» **GIVEN ENTRIES**
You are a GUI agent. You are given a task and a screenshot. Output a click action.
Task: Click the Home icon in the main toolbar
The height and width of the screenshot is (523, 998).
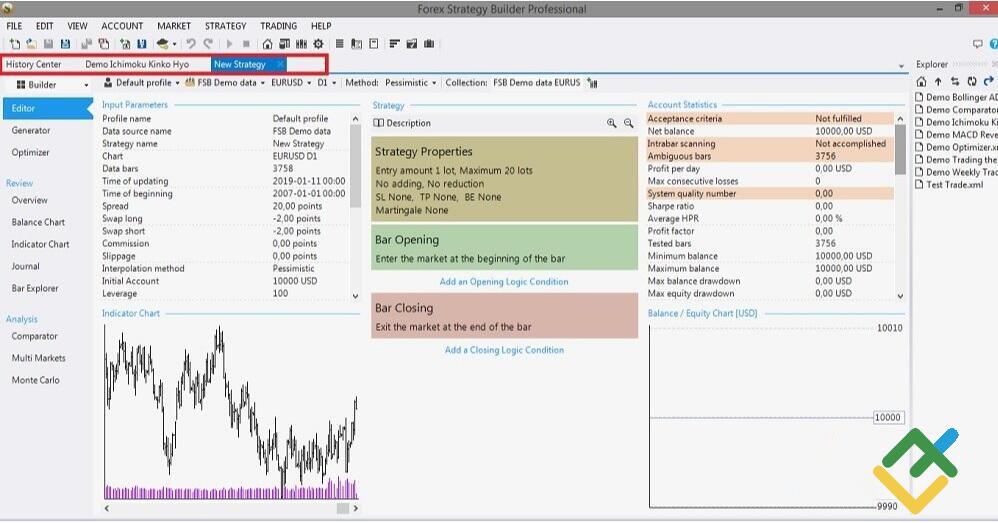pyautogui.click(x=267, y=44)
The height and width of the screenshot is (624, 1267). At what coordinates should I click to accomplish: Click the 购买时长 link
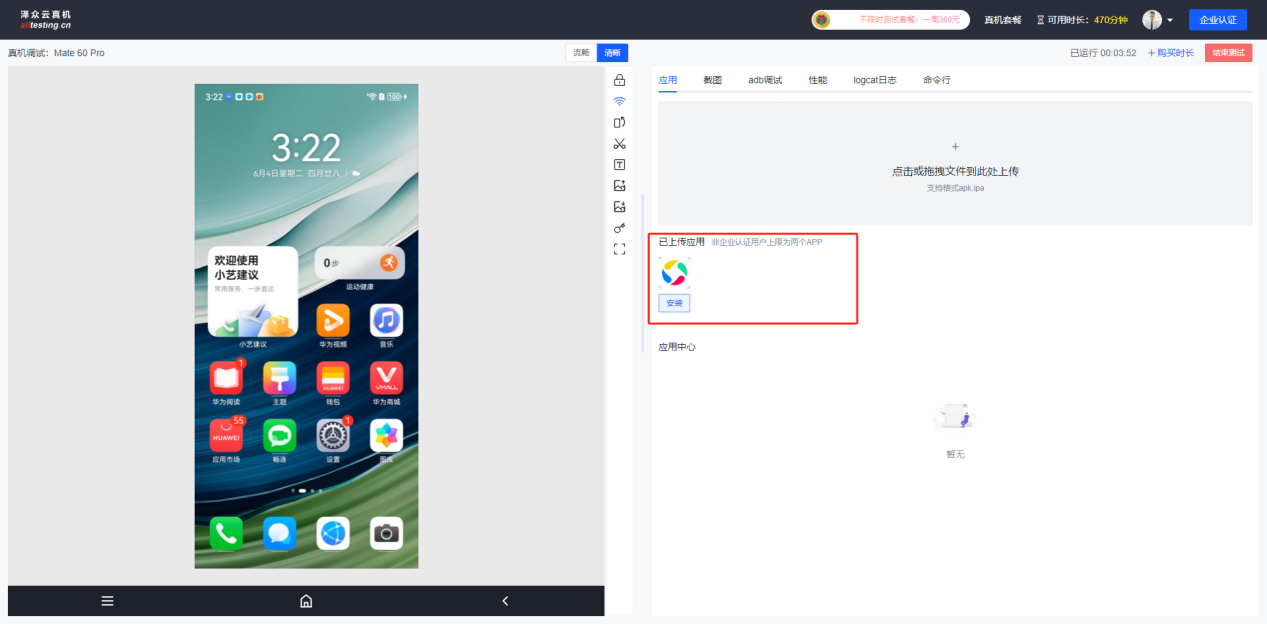[x=1170, y=53]
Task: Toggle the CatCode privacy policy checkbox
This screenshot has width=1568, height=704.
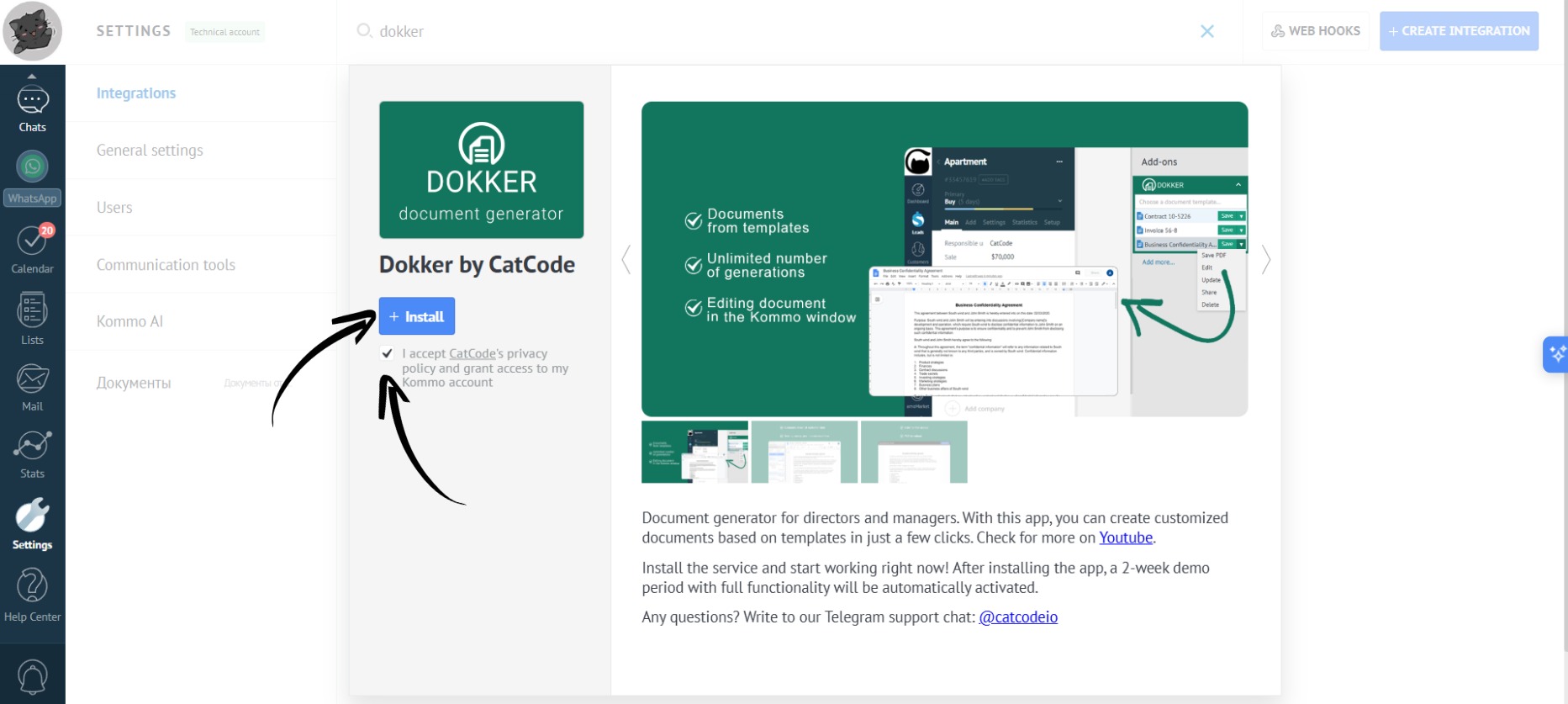Action: point(387,353)
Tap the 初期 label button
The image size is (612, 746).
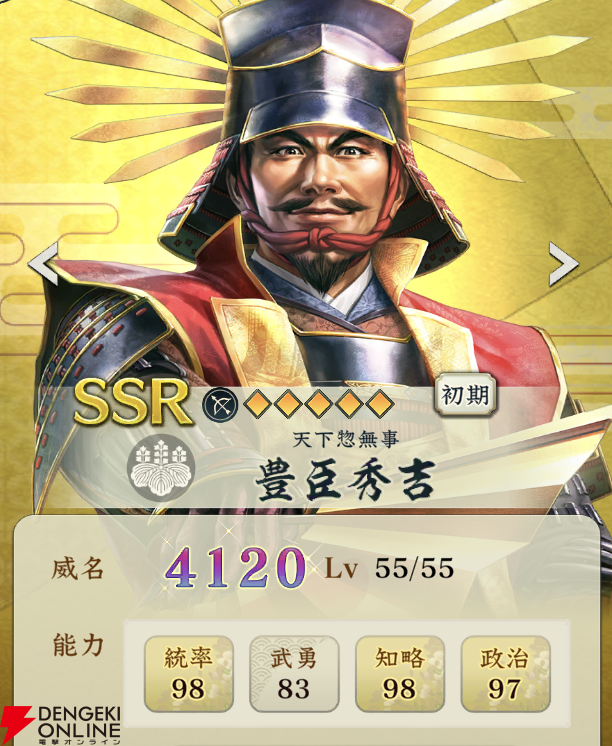[465, 395]
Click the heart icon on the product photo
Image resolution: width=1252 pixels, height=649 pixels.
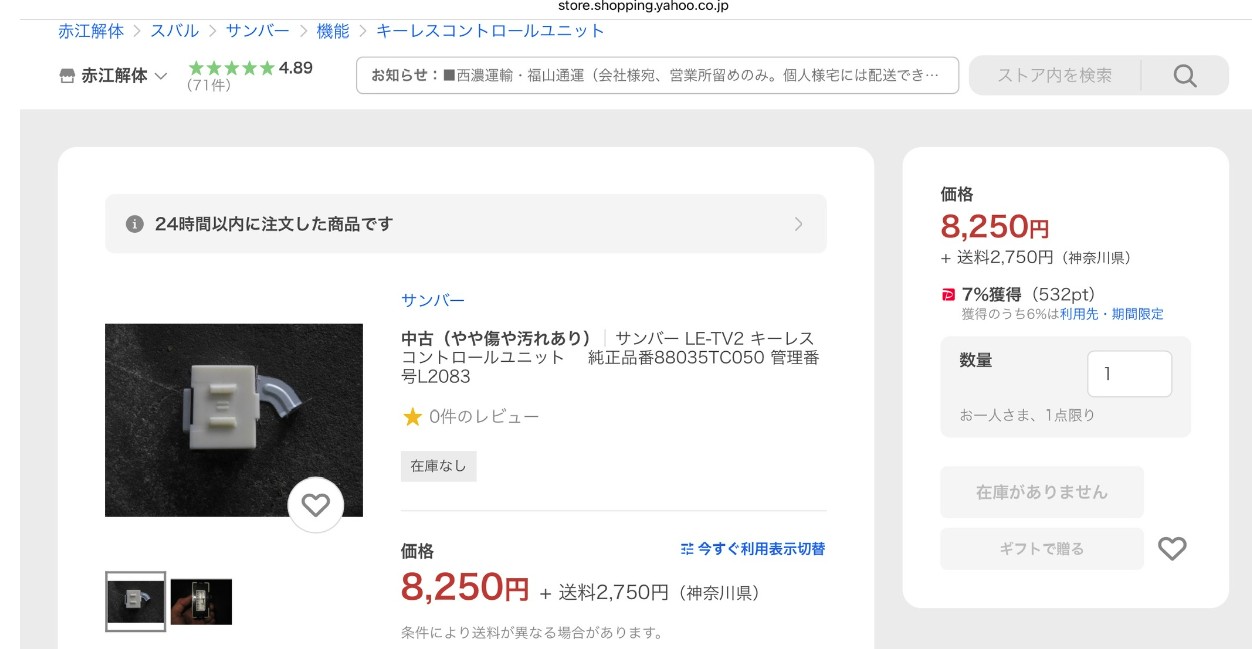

» **WHAT THIS TASK INVOLVES**
Please copy the data above word for word, but only from the line that contains "Tap the 初期 label button" through the final line, both included, and without the pictures.

» **RESULT OF THIS TASK**
Tap the 初期 label button
The image size is (612, 746).
[465, 395]
Click the heart icon on the product photo
Image resolution: width=1252 pixels, height=649 pixels.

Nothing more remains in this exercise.